To be certain of this, I tested with the DisableGwx key set to 1 but not the DisableOSUpgrade key. In this case besides, Never10 reported that the OS Upgrade is enabled (which information technology mostly is).

The most important point is that when Never10 says things are disabled, they truly are.

In an earlier turn to the dark side, Microsoft has been surreptitiously downloading Windows 10 to computers running Windows 7 or viii for a long fourth dimension. The downloaded bits tin can be upwards to 6 gigabytes.

GWX Control Panel will actively remove this united nations-requested copy of Windows 10. Never10 does not actively delete anything, only Gibson has reported that after both registry keys are set to i, Windows does eventually remove a downloaded copy of Windows 10 on its ain.

Some other squeamish thing that Gibson does when blocking Windows 10 is make the 2 registry keys read-only. It's not perfect protection from someone or something else changing them in the future, but it helps.

Update: March 31, 2016 9PM ET: According to Gibson, version 1.two, released only as I was finishing this, removes the read-only protection of the two registry keys. While it worked fine for 66,000 people, information technology seems to have caused a problem for one person.

COMPARE and CONTRAST

The reason why GWX Control Console is so complicated, is that its fighting an octopus. Microsoft's system for assimilating Windows 7 and 8.i machines into the Windows 10 collective is complicated. The last time I looked at the Task Scheduler, in that location were roughly a half dozen scheduled tasks involving GWX, including a few that could not be disabled, even past an Ambassador.

Never10 does not engage the octopus in hand to hand combat. It simply sets two registry keys that Microsoft created to control the octopus.

Back in January, Woody Leonhard did a detailed examination of how these registry keys change the behavior of the octopus and reported that

... although the Registry entries succeed in keeping the most visible part of GWX from appearing ... they exercise absolutely cipher to keep GWX off of Windows 7 and viii.1 PCs. In fact, the phalanx of programs, settings, scheduled tasks, and automatic Registry-changers proceed to work behind the scenes no thing how y'all jigger those settings.

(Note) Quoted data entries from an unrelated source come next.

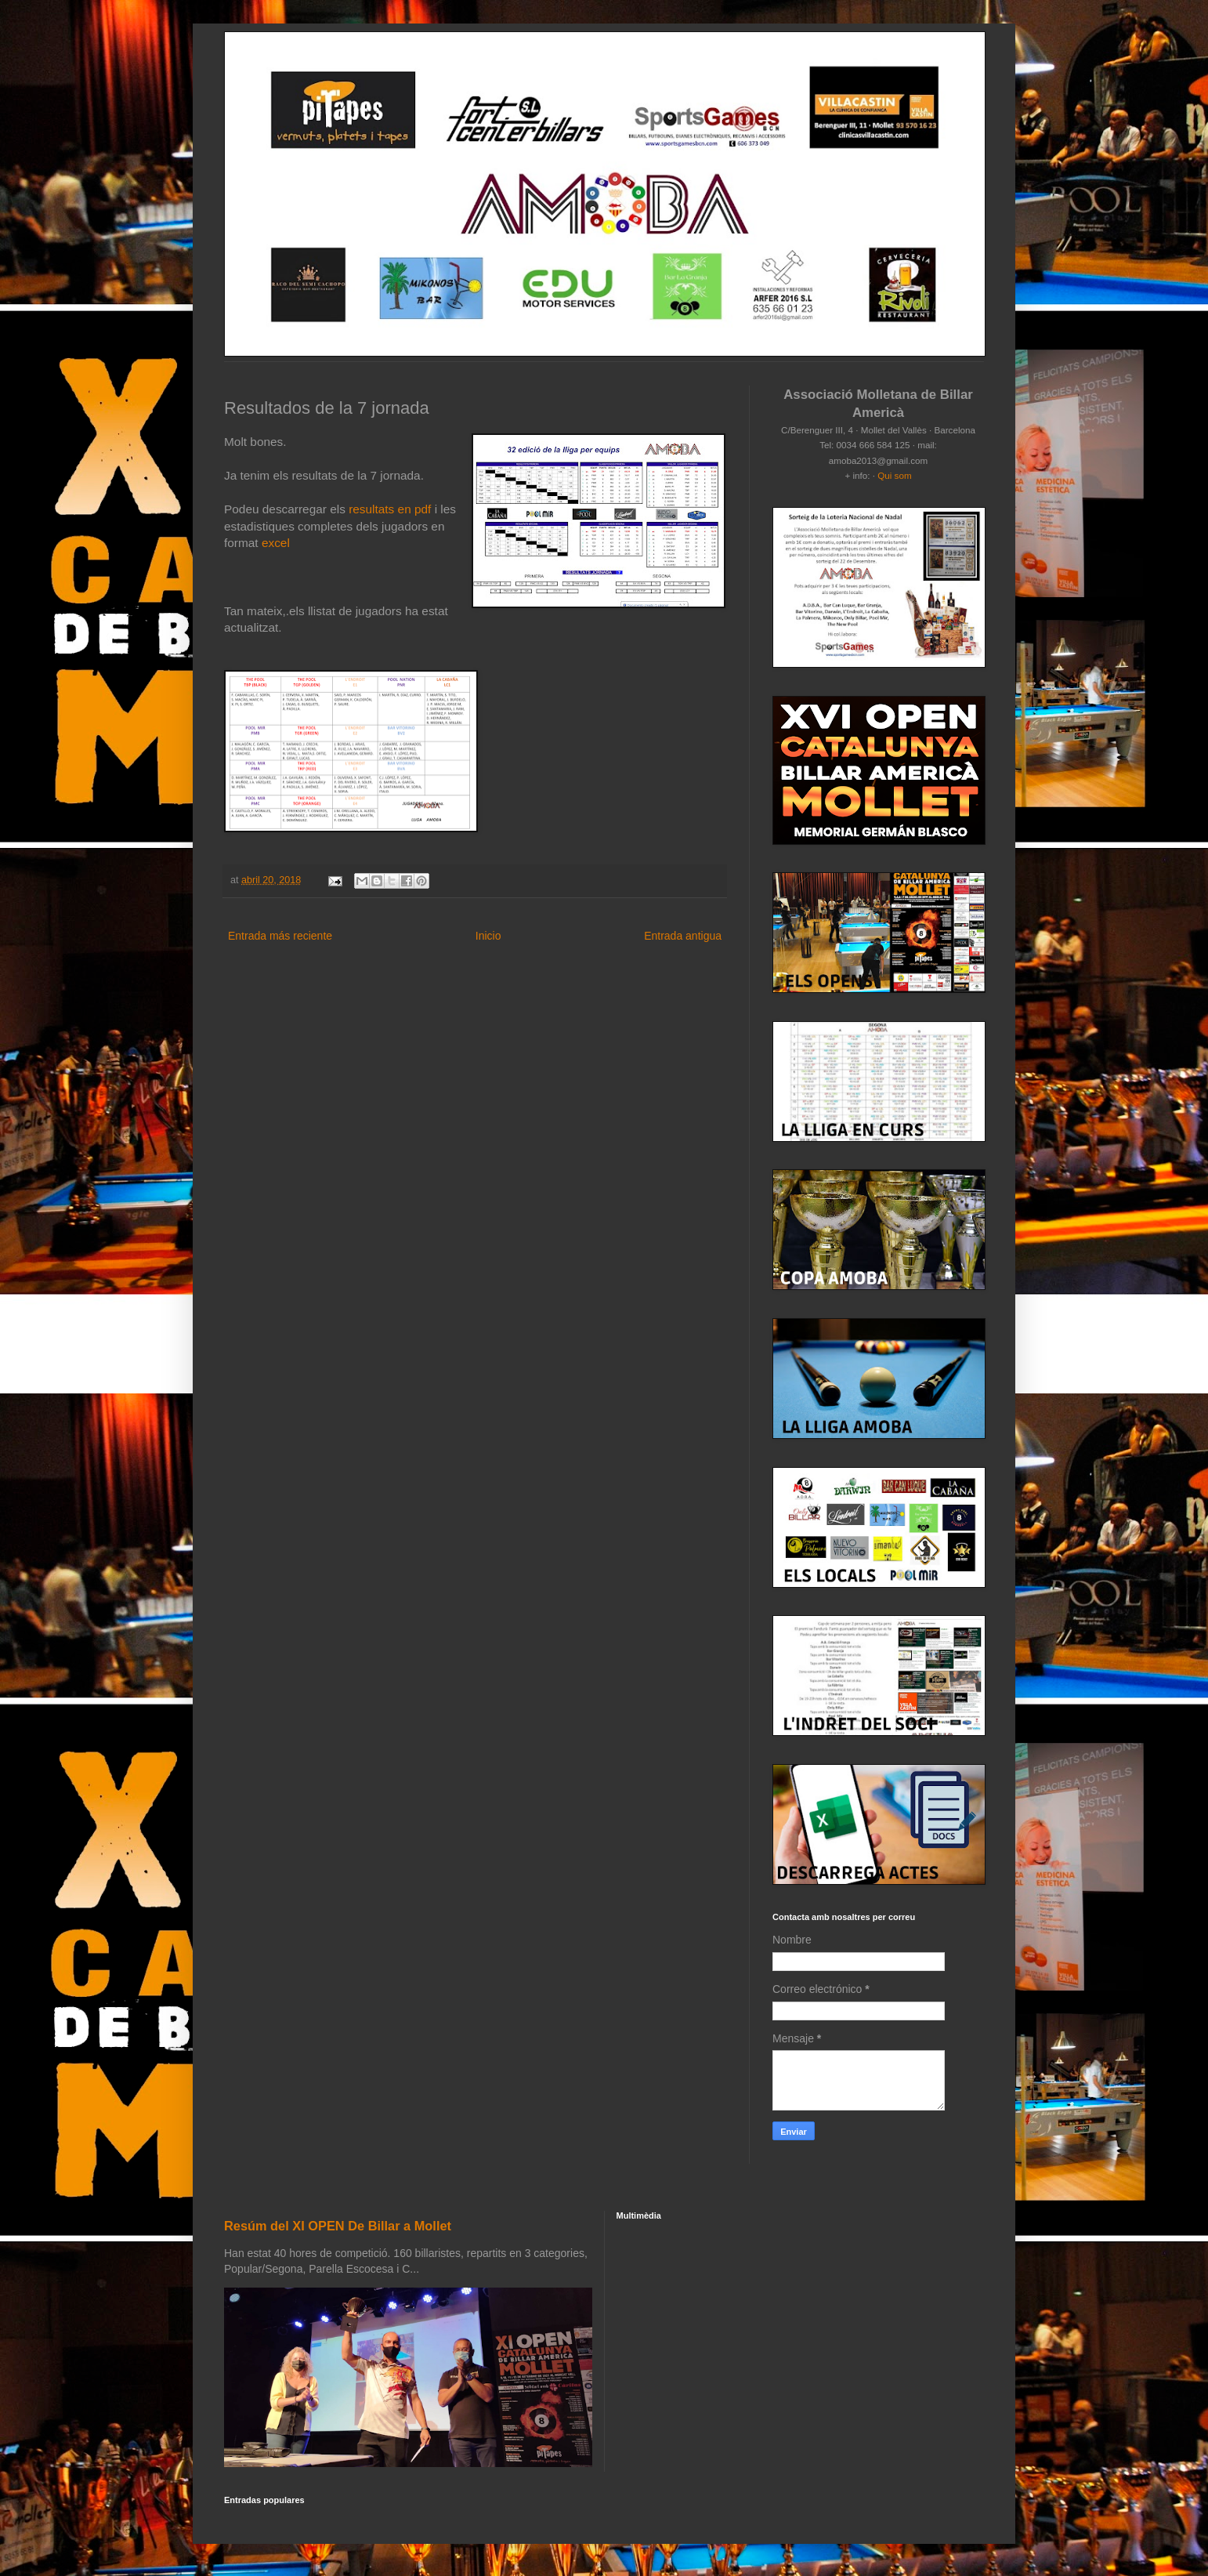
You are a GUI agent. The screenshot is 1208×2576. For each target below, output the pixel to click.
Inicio (488, 935)
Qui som (894, 475)
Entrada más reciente (280, 935)
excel (276, 542)
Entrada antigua (683, 935)
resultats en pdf (392, 509)
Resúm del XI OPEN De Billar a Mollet (337, 2226)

A few days earlier, he wrote:

The DisableGWX value, which GWX Command Panel has been setting since version 1.0, does one thing, and one matter but: When the scheduled GWX.EXE job runs, it checks for that registry value, and if it's gear up, GWX.EXE quits itself. That'southward how you remove the icon from your notification expanse. Merely this doesn't do anything about the several groundwork tasks that Microsoft installs along with GWX.EXE.

In his recent commodity comparing GWX Control Panel to Never10, Woody again looked at the octopus in detail and reported that:

Never10 performs precisely every bit advertised ... If you click the Disable Win10 Upgrade push button, the Windows 10 upgrade routine refuses to run, even if you manually try to run it. The Get Windows ten routines that run behind the scenes terminate running.

Anyone wanting to totally remove the proverbial octopus should opt for Josh Mayfield'due south GWX Control Panel, simply, with the realization that Microsoft creates new tentacles all the time and the program has to be constantly revised to combat this.

Personally, I prefer Never10, specially on Windows machines that have yet to exist infected with the octopus.